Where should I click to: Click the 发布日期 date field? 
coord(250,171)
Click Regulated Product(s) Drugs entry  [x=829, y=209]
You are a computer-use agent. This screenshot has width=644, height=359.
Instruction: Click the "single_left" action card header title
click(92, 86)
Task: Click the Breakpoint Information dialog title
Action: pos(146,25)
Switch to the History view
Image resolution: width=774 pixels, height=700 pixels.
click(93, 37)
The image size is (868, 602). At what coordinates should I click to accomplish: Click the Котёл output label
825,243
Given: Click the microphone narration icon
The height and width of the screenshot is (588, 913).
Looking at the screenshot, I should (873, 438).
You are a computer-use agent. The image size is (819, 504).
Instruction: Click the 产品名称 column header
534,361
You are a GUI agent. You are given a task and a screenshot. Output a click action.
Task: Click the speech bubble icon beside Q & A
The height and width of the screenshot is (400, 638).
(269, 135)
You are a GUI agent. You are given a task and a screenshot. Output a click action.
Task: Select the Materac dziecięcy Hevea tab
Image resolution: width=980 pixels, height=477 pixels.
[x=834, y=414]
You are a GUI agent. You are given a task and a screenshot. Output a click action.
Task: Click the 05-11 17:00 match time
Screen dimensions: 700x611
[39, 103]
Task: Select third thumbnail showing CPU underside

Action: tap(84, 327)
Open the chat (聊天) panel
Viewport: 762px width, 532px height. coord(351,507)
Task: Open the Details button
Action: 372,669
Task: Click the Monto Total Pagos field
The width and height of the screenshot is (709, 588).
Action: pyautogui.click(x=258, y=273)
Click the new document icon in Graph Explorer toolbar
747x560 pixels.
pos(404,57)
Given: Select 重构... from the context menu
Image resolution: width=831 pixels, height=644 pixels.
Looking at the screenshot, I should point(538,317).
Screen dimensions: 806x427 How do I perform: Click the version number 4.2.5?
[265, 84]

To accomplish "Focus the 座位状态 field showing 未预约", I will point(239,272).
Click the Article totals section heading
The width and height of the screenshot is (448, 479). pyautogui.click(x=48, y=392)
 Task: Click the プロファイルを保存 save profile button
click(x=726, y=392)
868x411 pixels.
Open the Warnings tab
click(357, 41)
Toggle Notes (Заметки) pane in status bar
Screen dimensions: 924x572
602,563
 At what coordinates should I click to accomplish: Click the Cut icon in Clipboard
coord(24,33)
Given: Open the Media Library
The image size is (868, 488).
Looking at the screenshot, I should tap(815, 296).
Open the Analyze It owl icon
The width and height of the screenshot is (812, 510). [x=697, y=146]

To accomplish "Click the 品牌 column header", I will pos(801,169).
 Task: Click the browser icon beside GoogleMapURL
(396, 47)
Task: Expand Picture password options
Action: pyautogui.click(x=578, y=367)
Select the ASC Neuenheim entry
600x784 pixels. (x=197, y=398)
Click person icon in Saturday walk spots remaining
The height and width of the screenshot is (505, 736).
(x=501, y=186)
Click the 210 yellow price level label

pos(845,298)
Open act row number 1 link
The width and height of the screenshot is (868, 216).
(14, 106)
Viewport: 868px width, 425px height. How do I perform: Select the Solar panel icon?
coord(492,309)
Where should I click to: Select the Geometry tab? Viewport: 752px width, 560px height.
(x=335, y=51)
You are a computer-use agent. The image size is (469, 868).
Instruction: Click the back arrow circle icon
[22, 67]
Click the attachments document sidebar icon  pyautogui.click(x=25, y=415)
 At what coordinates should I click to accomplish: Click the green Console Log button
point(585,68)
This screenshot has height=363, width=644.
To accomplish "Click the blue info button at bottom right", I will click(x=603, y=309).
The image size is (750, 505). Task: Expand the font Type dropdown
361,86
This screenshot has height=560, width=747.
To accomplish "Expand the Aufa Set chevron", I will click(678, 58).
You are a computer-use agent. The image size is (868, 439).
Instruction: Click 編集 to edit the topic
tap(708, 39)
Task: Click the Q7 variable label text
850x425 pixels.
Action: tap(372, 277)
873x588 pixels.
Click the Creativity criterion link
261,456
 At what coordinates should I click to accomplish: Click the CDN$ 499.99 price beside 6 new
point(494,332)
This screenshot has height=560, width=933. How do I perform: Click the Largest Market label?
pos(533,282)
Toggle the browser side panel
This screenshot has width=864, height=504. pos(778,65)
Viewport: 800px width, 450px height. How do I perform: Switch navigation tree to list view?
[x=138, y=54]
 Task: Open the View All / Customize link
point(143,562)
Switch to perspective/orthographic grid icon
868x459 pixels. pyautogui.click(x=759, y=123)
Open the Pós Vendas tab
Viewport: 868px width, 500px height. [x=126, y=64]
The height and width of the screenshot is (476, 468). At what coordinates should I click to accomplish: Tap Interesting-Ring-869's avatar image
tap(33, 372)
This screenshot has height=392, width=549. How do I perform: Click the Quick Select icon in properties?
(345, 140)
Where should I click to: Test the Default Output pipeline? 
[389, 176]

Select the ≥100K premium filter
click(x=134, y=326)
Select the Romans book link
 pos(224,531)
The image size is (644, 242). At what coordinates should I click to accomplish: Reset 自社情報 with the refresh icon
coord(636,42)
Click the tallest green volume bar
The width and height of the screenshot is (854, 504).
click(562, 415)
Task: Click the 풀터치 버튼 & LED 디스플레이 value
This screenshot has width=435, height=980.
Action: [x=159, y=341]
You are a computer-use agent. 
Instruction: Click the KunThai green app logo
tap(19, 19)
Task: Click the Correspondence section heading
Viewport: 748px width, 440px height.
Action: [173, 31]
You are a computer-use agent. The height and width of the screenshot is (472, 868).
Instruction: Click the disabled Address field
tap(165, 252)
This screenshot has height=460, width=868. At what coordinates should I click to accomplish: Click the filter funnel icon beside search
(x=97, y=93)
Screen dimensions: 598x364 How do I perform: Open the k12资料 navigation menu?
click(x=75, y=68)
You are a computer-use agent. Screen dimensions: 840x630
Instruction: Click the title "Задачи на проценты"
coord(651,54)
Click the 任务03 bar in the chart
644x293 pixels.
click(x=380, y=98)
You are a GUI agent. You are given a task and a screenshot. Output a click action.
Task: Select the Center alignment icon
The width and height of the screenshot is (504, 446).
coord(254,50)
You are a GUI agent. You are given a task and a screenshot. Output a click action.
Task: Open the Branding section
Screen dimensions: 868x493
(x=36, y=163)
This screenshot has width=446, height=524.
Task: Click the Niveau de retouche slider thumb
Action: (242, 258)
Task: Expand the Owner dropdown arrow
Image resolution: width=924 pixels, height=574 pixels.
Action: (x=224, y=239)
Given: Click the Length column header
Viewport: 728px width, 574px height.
===
The expected answer is a number and nothing else: how many lines above include the word "computer".

* _Result for this exercise_
7